Pour le gouvernement, dans le timing, l’affaire tombe mal, alors que les Français sont obligés d’aller à pieds au travail depuis quinze jours, et qu’on leur promet des trains au dépôt pour les vacances de Noël. Exit donc Jean-Paul Delevoye, qui "incarnait" cette réforme rejetée par une large majorité.
Sur le fond, rien n’a changé. Les dommages collatéraux sont déjà conséquents. La rectification dans l’urgence de la "déclaration d’intérêts" de Delevoye ne s’est pas transformée par magie en un solde de tous comptes : l’opinion n’a pas besoin d’une étincelle supplémentaire pour s’enflammer.
Cette "affaire", qui dans un autre contexte serait passée inaperçue, met une nouvelle fois en évidence le décalage existant entre la France qui trime pour 1 521,22 euros brut par mois (quand elle a la chance d’avoir un travail), et les dirigeants. Delevoye, tellement occupé, avait juste oublié de déclarer un revenu de 5 000 euros mensuels, l’équivalent d’ un gain au loto pour beaucoup de gens. Dans ce contexte, il n’y a pas de "droit à l’erreur"...
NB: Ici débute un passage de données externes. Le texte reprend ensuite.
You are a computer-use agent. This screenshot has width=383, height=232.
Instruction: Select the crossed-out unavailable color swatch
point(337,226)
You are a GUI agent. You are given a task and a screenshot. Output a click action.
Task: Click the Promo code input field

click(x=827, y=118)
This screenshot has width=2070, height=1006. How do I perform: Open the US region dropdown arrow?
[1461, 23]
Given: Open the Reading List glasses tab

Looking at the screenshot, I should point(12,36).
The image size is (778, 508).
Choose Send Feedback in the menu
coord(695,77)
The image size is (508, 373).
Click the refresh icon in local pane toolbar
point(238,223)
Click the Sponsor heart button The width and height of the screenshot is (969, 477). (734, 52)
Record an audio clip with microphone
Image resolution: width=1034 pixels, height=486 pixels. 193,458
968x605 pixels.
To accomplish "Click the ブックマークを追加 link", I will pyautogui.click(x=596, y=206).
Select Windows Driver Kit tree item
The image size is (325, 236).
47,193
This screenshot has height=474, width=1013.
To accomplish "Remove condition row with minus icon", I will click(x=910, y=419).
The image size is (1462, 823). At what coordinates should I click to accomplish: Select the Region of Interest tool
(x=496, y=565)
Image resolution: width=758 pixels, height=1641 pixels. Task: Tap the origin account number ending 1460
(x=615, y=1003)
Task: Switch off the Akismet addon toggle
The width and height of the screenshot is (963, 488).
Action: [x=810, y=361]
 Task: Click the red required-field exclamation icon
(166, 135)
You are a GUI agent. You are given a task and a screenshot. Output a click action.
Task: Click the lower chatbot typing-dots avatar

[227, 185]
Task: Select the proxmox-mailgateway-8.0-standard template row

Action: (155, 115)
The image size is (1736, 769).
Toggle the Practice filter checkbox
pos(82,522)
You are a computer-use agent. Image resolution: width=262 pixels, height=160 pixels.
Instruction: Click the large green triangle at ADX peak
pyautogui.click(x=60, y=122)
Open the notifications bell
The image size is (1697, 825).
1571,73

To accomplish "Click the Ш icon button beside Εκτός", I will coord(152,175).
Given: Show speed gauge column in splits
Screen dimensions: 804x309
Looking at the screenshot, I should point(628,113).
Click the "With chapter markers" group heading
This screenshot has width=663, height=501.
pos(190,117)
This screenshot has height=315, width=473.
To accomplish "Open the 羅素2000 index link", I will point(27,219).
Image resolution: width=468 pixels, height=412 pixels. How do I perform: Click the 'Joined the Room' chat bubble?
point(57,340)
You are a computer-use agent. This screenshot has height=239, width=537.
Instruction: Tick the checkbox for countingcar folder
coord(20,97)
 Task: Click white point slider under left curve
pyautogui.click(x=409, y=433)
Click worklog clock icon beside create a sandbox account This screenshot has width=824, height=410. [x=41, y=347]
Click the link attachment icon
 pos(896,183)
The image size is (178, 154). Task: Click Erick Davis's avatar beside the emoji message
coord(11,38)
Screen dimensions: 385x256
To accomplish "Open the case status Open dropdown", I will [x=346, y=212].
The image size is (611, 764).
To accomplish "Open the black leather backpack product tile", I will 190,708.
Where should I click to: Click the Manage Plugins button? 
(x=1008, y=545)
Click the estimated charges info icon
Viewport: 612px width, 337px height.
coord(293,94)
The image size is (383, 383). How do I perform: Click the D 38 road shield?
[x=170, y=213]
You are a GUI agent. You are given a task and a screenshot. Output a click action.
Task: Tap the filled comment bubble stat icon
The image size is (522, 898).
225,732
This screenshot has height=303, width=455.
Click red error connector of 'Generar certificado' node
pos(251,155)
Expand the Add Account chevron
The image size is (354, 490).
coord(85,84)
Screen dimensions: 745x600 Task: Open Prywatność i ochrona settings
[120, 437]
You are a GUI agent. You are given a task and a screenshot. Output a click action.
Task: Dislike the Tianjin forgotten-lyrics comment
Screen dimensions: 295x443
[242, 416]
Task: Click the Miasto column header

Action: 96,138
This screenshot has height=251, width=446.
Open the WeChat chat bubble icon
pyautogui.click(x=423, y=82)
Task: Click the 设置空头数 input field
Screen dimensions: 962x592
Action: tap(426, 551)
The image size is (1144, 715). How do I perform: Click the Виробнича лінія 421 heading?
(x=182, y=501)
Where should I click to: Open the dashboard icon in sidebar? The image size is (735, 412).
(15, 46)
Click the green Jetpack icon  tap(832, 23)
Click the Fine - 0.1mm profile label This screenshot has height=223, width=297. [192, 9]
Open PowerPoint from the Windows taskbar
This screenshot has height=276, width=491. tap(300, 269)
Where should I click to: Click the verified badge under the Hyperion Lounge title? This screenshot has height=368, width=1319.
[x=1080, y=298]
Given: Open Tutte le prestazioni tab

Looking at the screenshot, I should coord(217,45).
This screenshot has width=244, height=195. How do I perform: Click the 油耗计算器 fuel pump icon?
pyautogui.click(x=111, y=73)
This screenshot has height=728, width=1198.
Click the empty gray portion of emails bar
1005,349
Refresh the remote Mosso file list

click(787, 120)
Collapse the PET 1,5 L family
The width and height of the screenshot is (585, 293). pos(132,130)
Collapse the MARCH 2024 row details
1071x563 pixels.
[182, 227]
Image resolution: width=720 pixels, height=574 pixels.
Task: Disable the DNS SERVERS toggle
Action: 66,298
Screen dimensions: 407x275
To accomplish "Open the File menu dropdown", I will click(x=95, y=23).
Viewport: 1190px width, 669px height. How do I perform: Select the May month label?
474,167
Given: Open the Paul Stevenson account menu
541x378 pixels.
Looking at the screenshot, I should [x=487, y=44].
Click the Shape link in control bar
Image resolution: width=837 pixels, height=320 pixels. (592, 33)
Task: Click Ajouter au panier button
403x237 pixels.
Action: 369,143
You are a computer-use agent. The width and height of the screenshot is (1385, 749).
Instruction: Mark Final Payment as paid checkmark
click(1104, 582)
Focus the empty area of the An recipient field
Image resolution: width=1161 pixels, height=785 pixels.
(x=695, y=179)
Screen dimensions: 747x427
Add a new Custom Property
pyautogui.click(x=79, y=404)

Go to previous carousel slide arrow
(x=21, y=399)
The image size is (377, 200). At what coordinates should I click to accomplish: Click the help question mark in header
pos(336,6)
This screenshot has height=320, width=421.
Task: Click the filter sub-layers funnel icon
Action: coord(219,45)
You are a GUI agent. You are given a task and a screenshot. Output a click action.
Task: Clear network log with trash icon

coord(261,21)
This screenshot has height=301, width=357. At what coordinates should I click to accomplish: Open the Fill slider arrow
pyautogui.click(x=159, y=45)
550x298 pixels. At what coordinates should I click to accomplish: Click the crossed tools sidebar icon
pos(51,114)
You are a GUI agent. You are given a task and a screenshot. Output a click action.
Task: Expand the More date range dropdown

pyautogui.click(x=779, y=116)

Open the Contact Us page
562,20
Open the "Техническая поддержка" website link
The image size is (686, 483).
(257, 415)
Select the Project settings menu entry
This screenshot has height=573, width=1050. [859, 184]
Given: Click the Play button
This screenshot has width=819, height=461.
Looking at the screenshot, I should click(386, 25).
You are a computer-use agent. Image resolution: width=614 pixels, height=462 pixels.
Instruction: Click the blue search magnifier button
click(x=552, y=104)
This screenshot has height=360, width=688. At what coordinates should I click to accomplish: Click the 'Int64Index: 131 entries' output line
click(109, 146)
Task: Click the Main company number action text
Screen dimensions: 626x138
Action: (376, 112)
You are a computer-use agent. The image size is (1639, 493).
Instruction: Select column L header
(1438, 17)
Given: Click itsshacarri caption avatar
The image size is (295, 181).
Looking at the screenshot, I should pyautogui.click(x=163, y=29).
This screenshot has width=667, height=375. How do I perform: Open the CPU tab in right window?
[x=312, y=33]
Bon prince, Édouard Philippe a pourtant soutenu son ministre dans la tempête, lui réitérant sa confiance alors que le bateau tanguait déjà très fort.
Ce faisant, le Premier ministre a pris des risques évidents puisqu’en politique le symbole est toujours plus fort que les actes. Le voilà maintenant en première ligne sur les retraites, sachant que Jean-Paul Delevoye emporte avec lui la mémoire de deux années de discussions avec les syndicats.
Avec cette réforme mal préparée, mal expliquée, mal comprise et ressentie comme injuste, les "Gaulois réfractaires" ont trouvé une nouvelle occasion de chahuter le Père Fouettard des retraites, de jeter du vinaigre sur des blessures chaque jour plus saignantes. La mobilisation de mardi en dit long sur les craintes, toutes professions confondues.

Comment calmer la rue, faire admettre que cette réforme est - peut-être - le moindre mal dans une société où l’on vit de plus en plus vieux ?
Dans ses "malheurs", Jean-Paul Delevoye trouvera sans doute un peu de réconfort auprès des autres ministres également atteints d’une forme de phobie administrative. La liste en est assez longue, à commencer par Mme Belloubet, qui a oublié à son entrée au gouvernement de faire figurer des logements dans sa déclaration de patrimoine, ainsi que pour onze autres membres du gouvernement.

Tout cela fait assez désordre.

Si Jean-Paul Delevoye, qui a maintenant du temps devant lui, écoute une radio nostalgique spécialisée dans les anciennes chansons, il sera forcément "tombé" sur la vieille ritournelle d’Eddy Mitchell "J’ai oublié de l’oublier..." qu’il fredonne peut-être le matin en enfilant ses chaussettes (noires).